Al despertar no hay nada y se avanza con cautela hacia el abismo del conquistar el día, sumergirse sin pensar en el torbellino cotidiano y terminar de exprimirle a la vida la esencia del vivir.
No hay nada y las estelas aparecen si respiro, como si el ambiente cargara de recuerdos los instantes y los años y vacilara en ofrecerlos como llamas geográficas del paladar memorial.
No hay nada y se multiplican desde dentro los deseos de imaginar esas tibias piezas del juego con la vida, ella sedienta al desafío, uno en la búsqueda del juego diario menos febril pero intenso y decisivo.
No hay nada y la extensión corporal llega a la tensión de enojo y al bosque donde todo puede significar huida o entrega.

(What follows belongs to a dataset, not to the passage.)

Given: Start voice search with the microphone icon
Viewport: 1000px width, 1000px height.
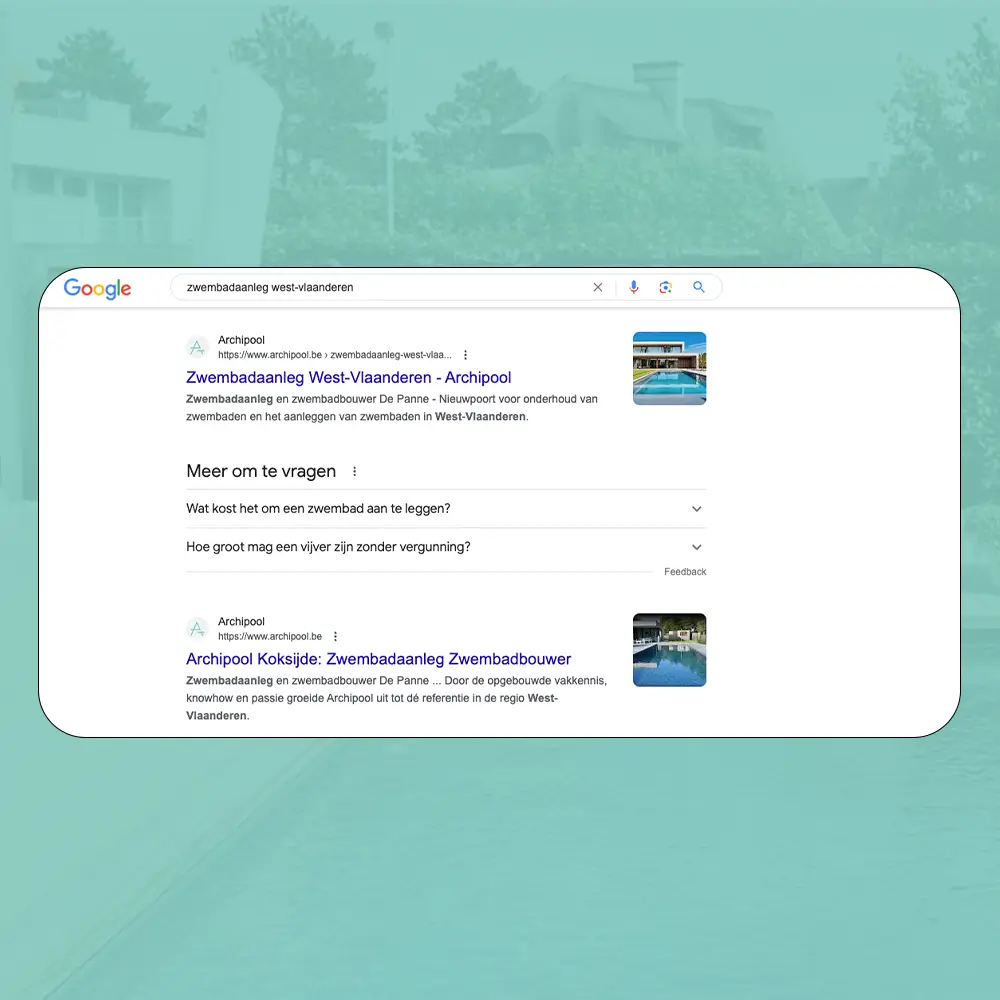Looking at the screenshot, I should coord(633,287).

Las flores compiten con las rocas y se abren las posibilidades que elevan las torres para mirar el mar conjurado.
No hay nada y un desnudo amarra el final del día del cuerpo apasionado, del enamorado cuerpo que vacía sus tormentos despojándose de efluvios, de líquidos, del espíritu del deseo, del escándalo del abrazo que se hace cuando el pernoctar acompaña el alma. El despliegue de la desnudez en busca de un amor que se reconoce en la limpieza del multiplicado lento abrazo.
No hay nada sino el sexo convertido en fetiche. La noche transformada en sexo. Los órganos formados en línea de orgasmo. El placer disparado como cielo. En la gloria del fluido carnes y escenas son timbres del recuerdo. Ahora flores y rocas caminan juntos en el final del día. La nada regresa a la nada y somos.
La nada con la nada hace de la nada cada conexión al paraíso. ¡Y seguimos despreciando a la nada al vivir con una nada que todo hace!